▶ [Seçilmiş Bölüm]

İlçesi Kumluca ise özellikle bütün dünyada 'Kumluca kırmızısı' diye bilinen domatesi ile meşhur.
Bir dizi iş görüşmesi için geldiğim bu yerleşkenin geçmişini bir araştırayım  dedim kendimle baş başa kaldığımda.
Yaşadığım bilgi bombardımanından şaşkına döndüm.
Çünkü Dünyanın kayda girmiş en eski, en ünlü hayırseveri Anadolulu'da, Antalya Kumluca'da yaşamış.

Bu toprakların yetiştirdiği değerli insanımızın adı Opramoas'mış. 
Zamanın antik kenti Rhodiapolis (Kumluca)'te MS 2. yüzyılda yaşadığı, tarım, bankerlik ve deniz ticaretinden kazandıklarını hayır yapmak için kullandığı biliniyor. 
Yaşayanlar için kefen parası, genç kızlar için çeyizlik ve yoksullara doymalık gibi pek çok konuda topluma yardımda bulunmuş. 
Tüm bu yardım listesi ve onun adına yapılan onurlandırmalar duvar yazıtları aracılığı ile günümüze kadar ulaşmış. 
Kumluca ilçesi sınırlarında bulunan ören yeri Rhodiapolis Antik Kenti kalıntıları günümüz yerleşkesinin yüksek bir noktasında. 
Burada Opramoas adına dikilen anıtta, Likya'nın pek çok kentine iyiliği dokunan Opramoas'ın yaptığı yardımların anlatıldığı bir de yazıt bulunuyor. 
Kumluca'nın en ünlü siması MS 138 – 161 yılları arasında yaşamış olan Opramoas ve adına dikilen anıtı ile en iyi bilinen yapısı da Opramoas'ın anıt mezarıdır. 
Antonius Pius döneminde yaşamış olan bu kişi Likya'nın en zengin adamı ve günümüze kadar kayda geçmiş en ünlü hayırseveri (Euergetes)'dir. Opramoas, Apollonios II’nin oğludur. 
Annesi Aristokila adıyla da bilinen Aglais, Korydallalı’dır. 
Hermaios ve Apollonios III adlarında iki erkek kardeşi vardır. 
Opramoas’ın Lykia Birliği’nde üstlendiği ilk görev arkhiphylakia olmuştur. 
Erken dönemdeki hizmetlerinin ardından dört kez onurlandırılmıştır. 
İ.S. 114 ile 131 yılları arasına denk gelen onurlandırmalarda Opramoas, bronz heykel, altın kaplama ikon ve altın çelenk almıştır.
131-132 yıllarında cömertliğini kanıtlayan Opramoas’ın Lykia Birliği tarafından yıllık onurlarla onurlandırılmasına karar verilmiştir.
Opramoas’ın neredeyse tüm Likya’da yardım etmediği kent yok gibidir.

▶ [Veri Bloğu]
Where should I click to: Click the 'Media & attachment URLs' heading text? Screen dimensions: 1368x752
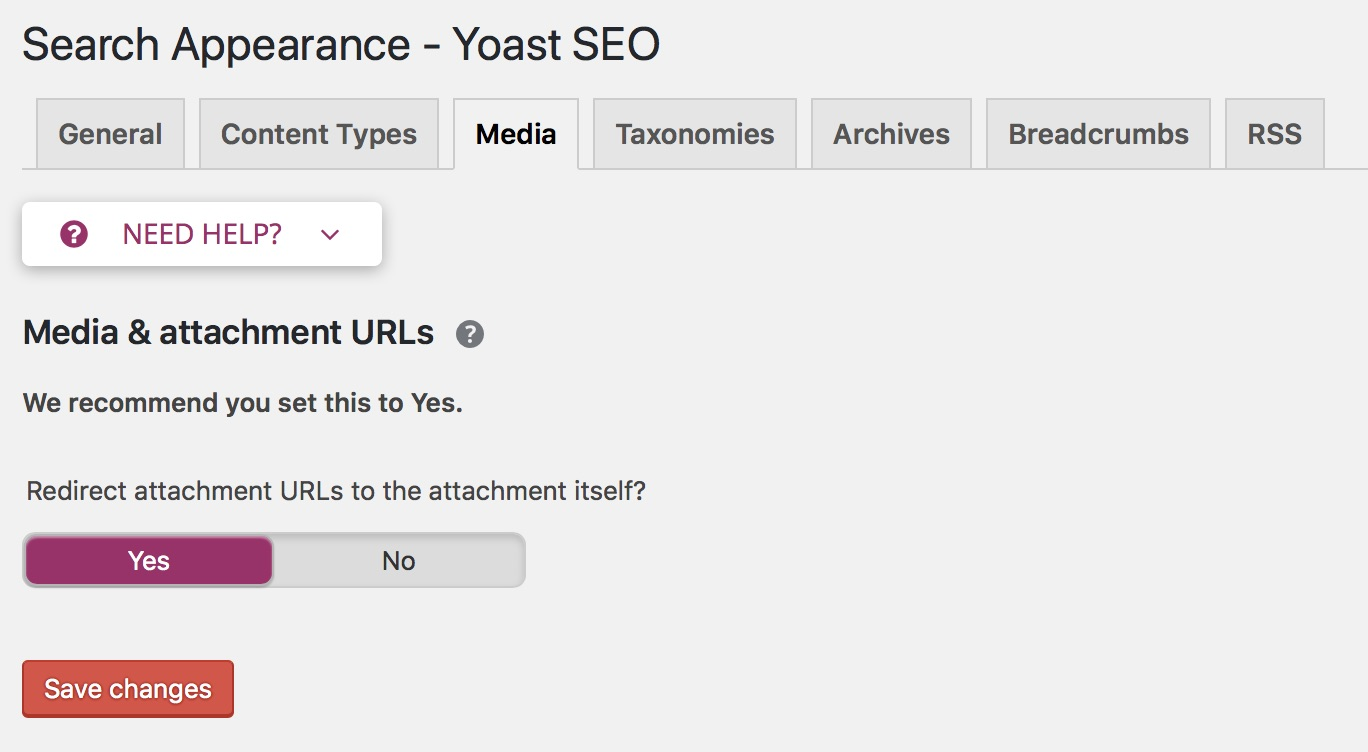click(228, 332)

▶ [Alıştırma A] Opramoas metninden "Antonius Pius döneminde" sözlerinden "görev arkhiphylakia olmuştur." sözlerine kadar olan kısmı değiştirmeden çıkarın.
▶ [Alıştırma B]
Opramoas metnine dayanarak aşağıdaki soruları yanıtlayın.
(i) Opramoas hangi yüzyılda yaşamıştır?
(ii) Opramoas'ın annesinin adı nedir?
(iii) Opramoas'ın Lykia Birliği'nde üstlendiği ilk görev hangisidir?

▶ [Sonuç A]
Antonius Pius döneminde yaşamış olan bu kişi Likya'nın en zengin adamı ve günümüze kadar kayda geçmiş en ünlü hayırseveri (Euergetes)'dir. Opramoas, Apollonios II’nin oğludur. 
Annesi Aristokila adıyla da bilinen Aglais, Korydallalı’dır. 
Hermaios ve Apollonios III adlarında iki erkek kardeşi vardır. 
Opramoas’ın Lykia Birliği’nde üstlendiği ilk görev arkhiphylakia olmuştur.

▶ [Sonuç B]
(i) MS 2. yüzyılda.
(ii) Aristokila adıyla da bilinen Aglais.
(iii) Arkhiphylakia.